Hypothalamic‐specific proopiomelanocortin deficiency reduces alcohol drinking in male and female mice

Opioid receptor antagonist naltrexone reduces alcohol consumption and relapse in both humans and rodents. This study investigated whether hypothalamic proopiomelanocortin ( POMC ) neurons (producing beta‐endorphin and melanocortins) play a role in alcohol drinking behaviors. Both male and female mice with targeted deletion of two neuronal Pomc enhancers nPE1 and nPE2 ( nPE −/−), resulting in hypothalamic‐specific POMC deficiency, were studied in short‐access (4‐h/day) drinking‐in‐the‐dark ( DID , alcohol in one bottle, intermittent access ( IA , 24‐h cycles of alcohol access every other day, alcohol vs. water in a two‐bottle choice) and alcohol deprivation effect ( ADE ) models.

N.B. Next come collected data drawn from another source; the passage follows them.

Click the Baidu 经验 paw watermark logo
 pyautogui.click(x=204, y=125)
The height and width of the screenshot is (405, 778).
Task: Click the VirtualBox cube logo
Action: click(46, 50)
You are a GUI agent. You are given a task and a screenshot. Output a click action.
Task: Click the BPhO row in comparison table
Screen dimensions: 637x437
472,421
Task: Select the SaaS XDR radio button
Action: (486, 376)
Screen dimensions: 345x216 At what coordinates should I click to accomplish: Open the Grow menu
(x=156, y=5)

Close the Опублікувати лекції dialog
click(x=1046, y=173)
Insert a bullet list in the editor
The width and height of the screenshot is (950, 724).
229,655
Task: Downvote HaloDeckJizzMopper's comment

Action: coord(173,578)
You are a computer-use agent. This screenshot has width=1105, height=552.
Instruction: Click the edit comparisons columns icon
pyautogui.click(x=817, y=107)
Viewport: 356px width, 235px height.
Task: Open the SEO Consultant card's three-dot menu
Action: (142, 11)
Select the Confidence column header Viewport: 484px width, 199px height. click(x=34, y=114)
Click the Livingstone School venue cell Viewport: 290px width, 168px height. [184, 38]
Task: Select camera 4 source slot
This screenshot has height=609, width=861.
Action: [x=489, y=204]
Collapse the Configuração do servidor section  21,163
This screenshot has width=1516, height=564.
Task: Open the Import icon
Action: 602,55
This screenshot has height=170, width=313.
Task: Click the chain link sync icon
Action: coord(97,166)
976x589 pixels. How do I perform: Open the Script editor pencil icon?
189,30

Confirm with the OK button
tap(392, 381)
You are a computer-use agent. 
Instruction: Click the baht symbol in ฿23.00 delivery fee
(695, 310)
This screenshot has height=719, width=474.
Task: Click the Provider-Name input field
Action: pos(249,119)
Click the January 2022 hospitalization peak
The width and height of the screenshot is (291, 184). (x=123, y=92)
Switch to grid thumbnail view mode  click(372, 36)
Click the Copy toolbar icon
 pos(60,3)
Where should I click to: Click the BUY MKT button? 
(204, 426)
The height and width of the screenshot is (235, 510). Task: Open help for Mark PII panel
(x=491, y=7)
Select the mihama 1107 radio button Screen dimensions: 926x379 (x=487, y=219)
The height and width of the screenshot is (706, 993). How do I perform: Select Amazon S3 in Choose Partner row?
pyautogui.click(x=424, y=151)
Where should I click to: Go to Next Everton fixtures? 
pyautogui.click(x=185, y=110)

Wild‐type nPE +/+ exposed to 1‐week DID rapidly established stable alcohol drinking behavior with more intake in females, whereas nPE −/− mice of both sexes had less intake and less preference. Although nPE −/− showed less saccharin intake and preference than nPE +/+, there was no genotype difference in sucrose intake or preference in the DID paradigm. After 3‐week IA , nPE +/+ gradually escalated to high alcohol intake and preference, with more intake in females, whereas nPE −/− showed less escalation. Pharmacological blockade of mu‐opioid receptors with naltrexone reduced intake in nPE +/+ in a dose‐dependent manner, but had blunted effects in nPE −/− of both sexes. When alcohol was presented again after 1‐week abstinence from IA , nPE +/+ of both sexes displayed significant increases in alcohol intake ( ADE or relapse‐like drinking), with more pronounced ADE in females, whereas nPE −/− did not show ADE in either sex. Our results suggest that neuronal POMC is involved in modulation of alcohol ‘binge’ drinking, escalation and ‘relapse’, probably via hypothalamic‐mediated mechanisms, with sex differences.